TASK DESCRIPTION
Starting with "In 1994, Janabi" and going on through "loyal to Saddam.", write out the governance text again, changing "Janabi" to "al-Janabi" in each place it occurs.

TEXT SEGMENT
* * * * *
In 1994, Janabi was relieved from his position and sent to work for Saddam in Baghdad instead. Many Ba'athist officials criticized both Saddam and Janabi for their religiousness, and told Saddam that Janabi was a fifth-column element in the regime. However, Saddam dismissed these claims in his favor, and Janabi himself was reportedly loyal to Saddam.

===Post-2003===
The current governor is Ali Dawai Lazem, a supporter of Muqtada al-Sadr. As of 2013, he is the only provincial governor in Iraq belonging to the Sadrist Movement. Though he is a Shi'a, he is a non-sectarian and has said "It doesn't make a difference if you are Sunni or Shi'ite or Christian. I don't differentiate between anyone." He has been called Iraq's most popular politician.

In 2013, The New York Times praised Dawai's governance, stating that "roads are being paved, new sewage systems installed and residents now enjoy electricity for up to 22 hours a day, far more than in Baghdad."
* * * * *
Part of a data file:
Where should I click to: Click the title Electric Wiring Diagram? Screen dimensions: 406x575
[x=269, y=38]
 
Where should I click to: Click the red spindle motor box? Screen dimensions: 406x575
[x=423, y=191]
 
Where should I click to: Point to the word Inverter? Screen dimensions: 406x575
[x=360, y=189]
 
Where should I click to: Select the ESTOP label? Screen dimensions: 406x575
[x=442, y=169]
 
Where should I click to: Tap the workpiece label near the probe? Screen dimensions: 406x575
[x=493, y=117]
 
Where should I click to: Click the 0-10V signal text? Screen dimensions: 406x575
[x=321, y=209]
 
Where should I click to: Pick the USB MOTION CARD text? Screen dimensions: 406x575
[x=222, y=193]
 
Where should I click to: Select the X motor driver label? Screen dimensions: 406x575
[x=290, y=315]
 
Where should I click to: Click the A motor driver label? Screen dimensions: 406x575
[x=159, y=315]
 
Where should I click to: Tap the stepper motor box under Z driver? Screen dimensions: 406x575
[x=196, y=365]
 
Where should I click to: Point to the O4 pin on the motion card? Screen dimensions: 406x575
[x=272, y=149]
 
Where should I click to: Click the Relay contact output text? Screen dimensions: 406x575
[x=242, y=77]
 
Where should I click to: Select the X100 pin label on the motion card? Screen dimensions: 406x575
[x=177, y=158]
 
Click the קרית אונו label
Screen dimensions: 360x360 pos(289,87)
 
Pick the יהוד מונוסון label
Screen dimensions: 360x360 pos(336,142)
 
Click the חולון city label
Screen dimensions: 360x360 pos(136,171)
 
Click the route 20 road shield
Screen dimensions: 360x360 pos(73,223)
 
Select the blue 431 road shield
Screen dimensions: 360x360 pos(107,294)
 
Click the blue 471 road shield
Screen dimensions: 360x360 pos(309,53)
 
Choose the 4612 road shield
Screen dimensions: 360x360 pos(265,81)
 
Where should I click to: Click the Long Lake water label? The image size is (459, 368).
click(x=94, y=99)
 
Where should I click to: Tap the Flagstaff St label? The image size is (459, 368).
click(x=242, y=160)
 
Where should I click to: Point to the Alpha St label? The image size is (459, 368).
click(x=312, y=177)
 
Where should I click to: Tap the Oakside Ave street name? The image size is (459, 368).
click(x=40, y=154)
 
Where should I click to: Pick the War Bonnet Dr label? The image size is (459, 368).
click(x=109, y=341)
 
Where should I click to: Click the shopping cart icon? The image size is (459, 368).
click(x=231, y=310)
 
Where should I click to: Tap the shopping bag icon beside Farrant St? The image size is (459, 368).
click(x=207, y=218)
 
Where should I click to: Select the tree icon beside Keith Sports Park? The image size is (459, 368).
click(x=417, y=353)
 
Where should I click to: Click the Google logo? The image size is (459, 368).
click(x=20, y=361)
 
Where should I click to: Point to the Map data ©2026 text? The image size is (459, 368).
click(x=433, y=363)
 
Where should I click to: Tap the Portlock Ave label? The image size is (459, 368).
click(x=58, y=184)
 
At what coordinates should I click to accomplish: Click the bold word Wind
* * * * *
RESULT BELOW
In 1994, al-Janabi was relieved from his position and sent to work for Saddam in Baghdad instead. Many Ba'athist officials criticized both Saddam and al-Janabi for their religiousness, and told Saddam that al-Janabi was a fifth-column element in the regime. However, Saddam dismissed these claims in his favor, and al-Janabi himself was reportedly loyal to Saddam.